Based on a survey of cybersecurity and application development professionals conducted by Enterprise Strategy Group (ESG), the "Modern Application Development Security" eBook highlights the extent to which security teams understand modern development and deployment practices, and where security controls are required to lower risk.
The study finds that nearly half (48%) of survey respondents consciously push vulnerable code to production due to time pressures. According to 43% of respondents, integrations complementing high-velocity application development are most important to improving application security programs.
FutureCIO spoke to Stephen McNulty, president, Asia-Pacific and Japan, at Micro Focus to get his perspective on whether security can and/or should be sacrificed in favour of faster-to-market rollout of applications.
Do you agree that pressure to go-to-market faster is creating the potential to introduce flaws in business applications, including mobile apps?
Stephen McNulty: Indeed, in organisations’ haste to move along the application development supply chain, they often overlook the aspect of security. Furthermore, the pressure to roll out applications is even higher in the current climate, as more customers are engaging with businesses virtually.
In the face of this pressure, the implementation of security unsurprisingly lags – specifically at the stage where code is being produced and released. However, organisations need to keep in mind that if they were to jump the gun in releasing their applications without introducing security in the early processes of development, they could expose them to serious vulnerabilities.
While the implementation of security at different stages of development (DevSecOps) might initially slow down the go-to-market cycle for applications, it creates a more reliable and sustainable final product with built-in security checks.
Does the work ethos – fail fast – encourage this behaviour?
Stephen McNulty: This principle interestingly aligns with DevOps’ core philosophy, which primarily promotes enhanced agility and implementation of automation processes. As the purpose of DevOps is to eliminate bottlenecks to increase efficiency, some might see the integration of security as an impediment to the process.
With that said, to determine whether it is the right time to live up to the philosophy—fail fast, I would suggest organisations to consider the potential costs to failing. In the current work-from-home environment, organisations that continue to innovate must ensure that security continues to be their top priority.
The ability to showcase that business applications and solutions were built in a secure environment will not only ensure compliance but also protect them from potential cyberattacks and breaches. To do this, it is important to equip teams with the right security assurance tools at the various stages of the supply chain.
These tools help to introduce security at the very beginning of application development so that it is integrated from day one and part of the software development lifecycle – and does cause any delays in the process.
Do you agree with ESG’s view that poor integration between DevOps teams and third-party security vendors lead to less secure applications?
Stephen McNulty: The lack of integration both internally and externally is definitely one of the growing concerns amongst organisations—this is further exacerbated with the current remote work arrangement that reduces communication touchpoints. The World Quality Report 2019-20 by Micro Focus highlighted the need for full lifecycle testing. However, organisations are not yet tackling this methodically.

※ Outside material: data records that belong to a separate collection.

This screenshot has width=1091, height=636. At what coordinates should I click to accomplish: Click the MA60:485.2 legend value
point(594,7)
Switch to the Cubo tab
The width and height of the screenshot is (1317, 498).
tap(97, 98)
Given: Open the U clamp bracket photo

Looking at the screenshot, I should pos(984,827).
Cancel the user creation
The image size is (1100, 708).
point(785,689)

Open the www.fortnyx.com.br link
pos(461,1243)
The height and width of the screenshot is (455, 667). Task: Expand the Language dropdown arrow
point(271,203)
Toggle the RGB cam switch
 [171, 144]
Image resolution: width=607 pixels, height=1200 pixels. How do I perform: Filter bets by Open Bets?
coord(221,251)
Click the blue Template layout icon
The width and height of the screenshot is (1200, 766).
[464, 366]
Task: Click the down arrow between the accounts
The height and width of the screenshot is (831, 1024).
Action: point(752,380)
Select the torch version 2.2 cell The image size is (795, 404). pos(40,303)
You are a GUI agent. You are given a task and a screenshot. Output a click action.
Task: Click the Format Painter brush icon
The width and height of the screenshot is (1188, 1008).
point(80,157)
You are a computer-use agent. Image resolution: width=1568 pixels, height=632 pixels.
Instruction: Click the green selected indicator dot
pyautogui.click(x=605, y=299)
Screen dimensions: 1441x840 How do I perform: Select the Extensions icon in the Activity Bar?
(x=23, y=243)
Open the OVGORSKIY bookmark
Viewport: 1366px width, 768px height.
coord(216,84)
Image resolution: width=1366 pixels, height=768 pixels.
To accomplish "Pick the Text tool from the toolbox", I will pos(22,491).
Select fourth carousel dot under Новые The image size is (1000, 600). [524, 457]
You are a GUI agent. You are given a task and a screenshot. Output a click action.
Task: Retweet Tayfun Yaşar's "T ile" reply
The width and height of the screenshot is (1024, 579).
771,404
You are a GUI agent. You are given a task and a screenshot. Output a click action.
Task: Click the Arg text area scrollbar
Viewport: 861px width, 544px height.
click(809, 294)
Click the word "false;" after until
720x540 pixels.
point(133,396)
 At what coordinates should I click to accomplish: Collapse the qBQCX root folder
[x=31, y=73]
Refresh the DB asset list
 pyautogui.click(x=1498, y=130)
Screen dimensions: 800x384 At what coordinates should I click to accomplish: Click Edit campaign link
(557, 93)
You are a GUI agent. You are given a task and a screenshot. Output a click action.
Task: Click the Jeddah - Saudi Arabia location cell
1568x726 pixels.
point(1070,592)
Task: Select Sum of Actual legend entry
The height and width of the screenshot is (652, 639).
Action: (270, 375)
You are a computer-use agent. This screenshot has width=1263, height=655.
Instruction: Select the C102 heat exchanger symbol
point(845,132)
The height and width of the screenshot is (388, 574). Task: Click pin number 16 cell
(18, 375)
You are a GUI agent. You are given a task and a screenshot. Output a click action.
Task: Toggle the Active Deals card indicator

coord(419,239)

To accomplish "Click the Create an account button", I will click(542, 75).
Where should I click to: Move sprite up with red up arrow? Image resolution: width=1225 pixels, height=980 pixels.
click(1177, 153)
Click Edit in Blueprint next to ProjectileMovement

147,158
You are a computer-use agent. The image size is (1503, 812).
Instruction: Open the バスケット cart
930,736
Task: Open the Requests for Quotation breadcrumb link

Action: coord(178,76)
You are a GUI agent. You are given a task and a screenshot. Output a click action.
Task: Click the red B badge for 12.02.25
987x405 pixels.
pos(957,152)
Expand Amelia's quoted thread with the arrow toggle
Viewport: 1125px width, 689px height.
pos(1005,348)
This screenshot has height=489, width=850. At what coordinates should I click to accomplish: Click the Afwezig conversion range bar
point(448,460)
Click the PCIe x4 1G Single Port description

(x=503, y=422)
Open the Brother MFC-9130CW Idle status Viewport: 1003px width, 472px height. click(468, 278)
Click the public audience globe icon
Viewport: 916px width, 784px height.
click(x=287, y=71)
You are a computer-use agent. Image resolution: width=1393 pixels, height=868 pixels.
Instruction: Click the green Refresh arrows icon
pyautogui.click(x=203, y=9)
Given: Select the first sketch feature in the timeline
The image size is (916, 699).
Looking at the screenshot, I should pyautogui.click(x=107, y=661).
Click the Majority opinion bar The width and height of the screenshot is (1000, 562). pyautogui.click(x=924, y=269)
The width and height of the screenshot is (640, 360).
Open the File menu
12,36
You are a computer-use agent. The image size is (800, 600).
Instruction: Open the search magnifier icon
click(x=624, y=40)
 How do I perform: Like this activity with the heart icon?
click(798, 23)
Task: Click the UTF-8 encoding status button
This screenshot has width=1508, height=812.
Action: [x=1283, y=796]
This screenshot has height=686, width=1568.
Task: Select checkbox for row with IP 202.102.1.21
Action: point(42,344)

To overcome this, organisations need to evaluate the potential vulnerabilities at every stage of the software development life cycle. It begins with something as simple as access to the network. Employees – or third-party vendors – that are working remotely come with security risks, as they are not using a secured office network. It is crucial to ensure that the network used is adequately secured.
This means isolating developers in a separate subnet, or a completely separate network. The lifecycle and governance of identity definitely have become far more important in the collaboration between teams and outsourced partners.
Next step is to ensure that the hardware of all parties involved in the application development is regularly scanned and patched. We have seen many cases of ransomware breaches on unpatched operating systems that can hijack the environment. Same goes for the tools and software that employees use to develop business applications.
Once a developer starts writing the code, the organisation needs to ensure that it is regularly scanned and that vulnerabilities are reported to the security team immediately and remediated in a timely manner and with the proper change controls in place. This ensures that the code and the business application have security built-in by design.
After the application is developed and an employee or third-party vendor is ready to pass the code to the next stage of the software supply chain, we still need to make sure quality controls and change release processes are followed.
Do you see a trend towards increased spending on application security particularly towards the cloud? Given that revenues are down, and spending controls up, where will this new budget come from?
Stephen McNulty: The current pandemic has impacted the revenues and spend on new projects. The current situation has also increased the need for greater security and risk compliance.
As communication, transaction and businesses operations are dealt with virtually, organisations simply cannot afford any hurdles caused by buggy applications. Based on our observations, we will be seeing more interest in cloud-based security solutions in areas such as quality assurance and testing.
A cloud-based approach for security testing not only ensures that applications are developed faster but also help to increase visibility into the testing environments – making coordination and management easier, which also, and perhaps significantly, increases cost-efficiency in the current climate.